Menyambung Reckless, Sullivan juga menganggukkan kepala tanda setuju.
Katanya, untuk mewujudkan sistem dan organisasi kepolisian yang kuat, ada
empat aspek yang dicermati: Pertama, seorang anggota polisi mesti memiliki
motivasi yang kuat (well motivated).
Dua, memiliki pengalaman dan pendidikan yang baik (well education).
Tiga, berlatih yang cukup (well trained). Empat, memiliki peralatan yang
lengkap (welfare).
Tentu saja dua pakar tersebut hanya berteori. Praktik di lapangan tidak
semudah itu. Di negara-negara maju seperti Amerika, dalam menjalankan
tugasnya, aparat kepolisian sering berhadapan dengan pilihan yang sulit,
yakni antara law in action dan law in the books, demikian kata Skolnick
dalam Justice Without Trial.
Hukum dan ketertiban merupakan dua sisi yang saling berhadapan, karena di
dalam hukum terkandung pembatasan-pembatasan untuk mencapai ketertiban,
sehingga masyarakat kadang merasa hilang kemerdekaannya.
Dalam law in action polisi dituntut mampu bertindak sebagai penerjemah
ketentuan-ketentuan yang ada dalam hukum pidana, sehingga seolah-olah ia
mendapat kesempatan untuk menguji batas-batas sifat sah kekuasaan yang ada
pada polisi.
Sang polisi akhirnya diharapkan berperan bak sosok Hunter, yakni mesti
cerdas, tangkas, disiplin, berani, melindungi, datang tepat pada waktunya,
dan seterusnya.

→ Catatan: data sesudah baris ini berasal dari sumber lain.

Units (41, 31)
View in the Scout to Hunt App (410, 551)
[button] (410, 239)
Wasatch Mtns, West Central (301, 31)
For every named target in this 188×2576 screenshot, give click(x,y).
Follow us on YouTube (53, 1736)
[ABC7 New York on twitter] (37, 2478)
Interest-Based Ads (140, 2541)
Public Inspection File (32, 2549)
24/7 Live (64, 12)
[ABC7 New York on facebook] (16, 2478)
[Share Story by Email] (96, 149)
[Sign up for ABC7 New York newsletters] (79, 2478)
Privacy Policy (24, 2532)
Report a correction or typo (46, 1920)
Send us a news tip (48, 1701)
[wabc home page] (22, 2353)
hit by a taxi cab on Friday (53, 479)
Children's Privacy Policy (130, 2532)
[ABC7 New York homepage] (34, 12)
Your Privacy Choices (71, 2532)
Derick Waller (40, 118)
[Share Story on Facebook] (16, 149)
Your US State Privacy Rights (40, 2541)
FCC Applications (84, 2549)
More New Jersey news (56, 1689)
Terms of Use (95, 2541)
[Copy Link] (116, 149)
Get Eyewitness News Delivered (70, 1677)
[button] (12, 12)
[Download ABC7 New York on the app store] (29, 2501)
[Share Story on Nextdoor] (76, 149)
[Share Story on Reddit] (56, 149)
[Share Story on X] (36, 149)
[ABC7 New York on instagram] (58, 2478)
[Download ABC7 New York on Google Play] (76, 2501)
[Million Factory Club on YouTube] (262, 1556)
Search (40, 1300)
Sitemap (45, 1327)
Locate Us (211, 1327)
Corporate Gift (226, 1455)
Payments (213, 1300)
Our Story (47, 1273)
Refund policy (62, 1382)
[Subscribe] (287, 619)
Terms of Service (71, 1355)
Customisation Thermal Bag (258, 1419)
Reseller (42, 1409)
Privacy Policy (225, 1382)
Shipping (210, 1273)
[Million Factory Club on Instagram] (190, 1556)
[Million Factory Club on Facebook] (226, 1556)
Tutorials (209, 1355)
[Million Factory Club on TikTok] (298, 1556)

Karena sering memba tasi "kemerdekaan" masyarakat lewat
penertiban hukum, bisa jadi Polri juga dibenci masyarakat, sekaligus
dikagumi.
Dengan kata lain Skolnick ingin mengatakan, dalam berhadapan langsung dengan
masyarakat, polisi harus mampu memainkan peran yang mengandung dua unsur
yang penting, yakni: bahaya dan kewenangan. Unsur bahaya cukup jelas, karena
polisi langsung berhadapan dengan masyarakat, sehingga ia mesti senantiasa
memelihara "rasa curiga" dalam bertugas.
Namun sebaliknya, jika unsur kewenangan sampai kebablasan, yang terjadi
adalah kesewenangan. Apalagi jika rasa curiga itu dilatarbelakangi oleh
kepentingan pribadi sebagaimana dirasakan oleh Bripka Alex.
Sampai kapan kita akan memiliki aparat kepolisian yang profesional dan
benar-benar mampu menegakkan hukum di negeri ini? (18)
- Saratri Wilonoyudho, dosen Universitas Negeri Semarang.